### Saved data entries
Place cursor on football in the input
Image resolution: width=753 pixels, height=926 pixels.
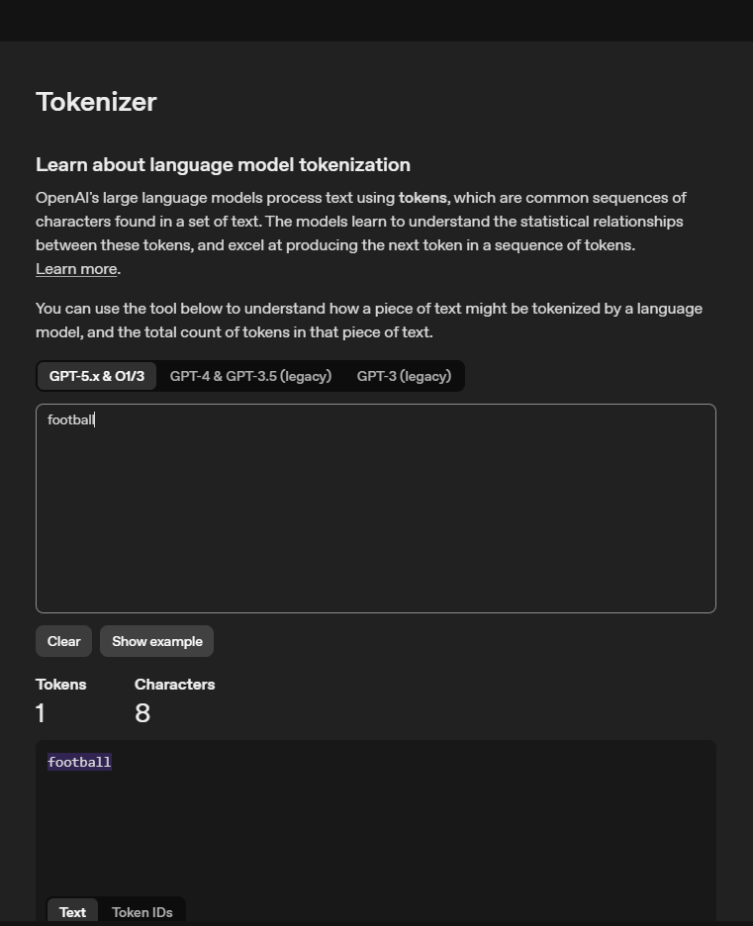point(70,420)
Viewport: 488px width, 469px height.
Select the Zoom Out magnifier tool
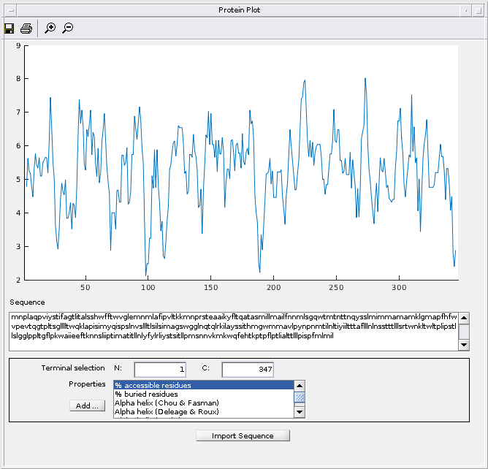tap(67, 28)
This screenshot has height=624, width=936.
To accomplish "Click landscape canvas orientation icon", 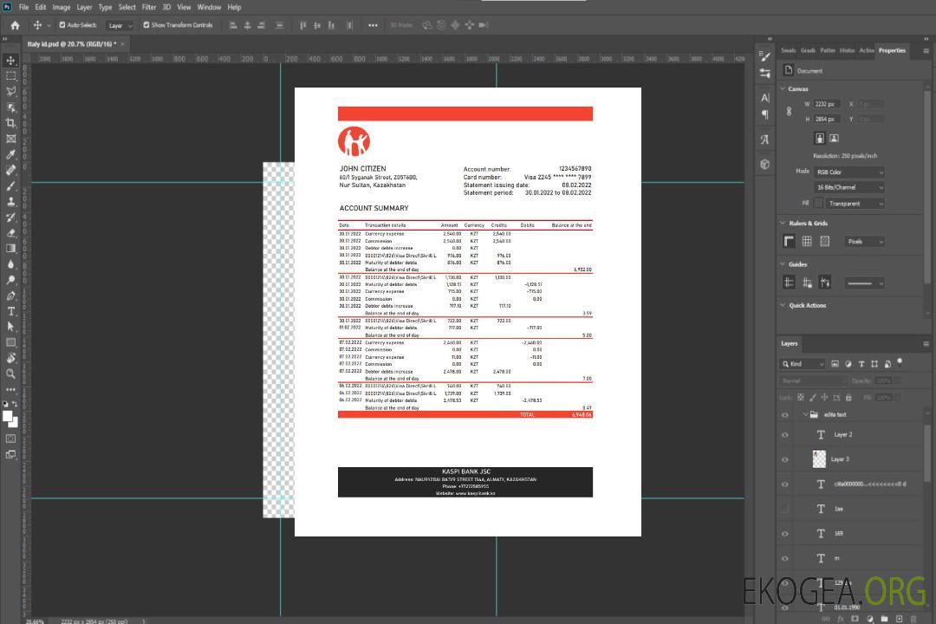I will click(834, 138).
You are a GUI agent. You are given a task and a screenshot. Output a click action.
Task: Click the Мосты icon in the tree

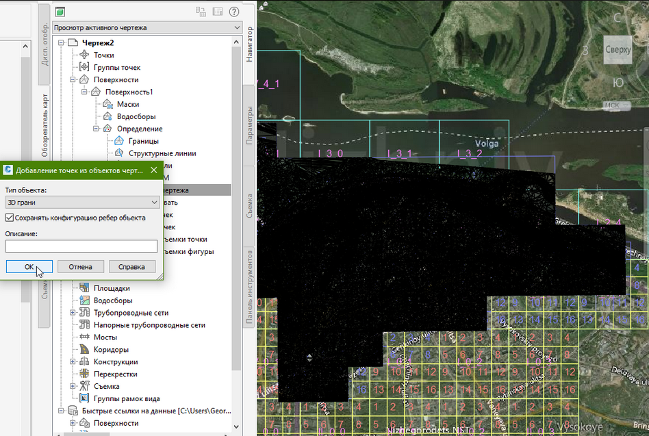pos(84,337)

### What the task requires
Search the entries for the word "screenshot" and pick out every line that holds it.

### Exercise result
This screenshot has height=624, width=936.
You are a GUI agent. You are given a task and a screenshot. Output a click action.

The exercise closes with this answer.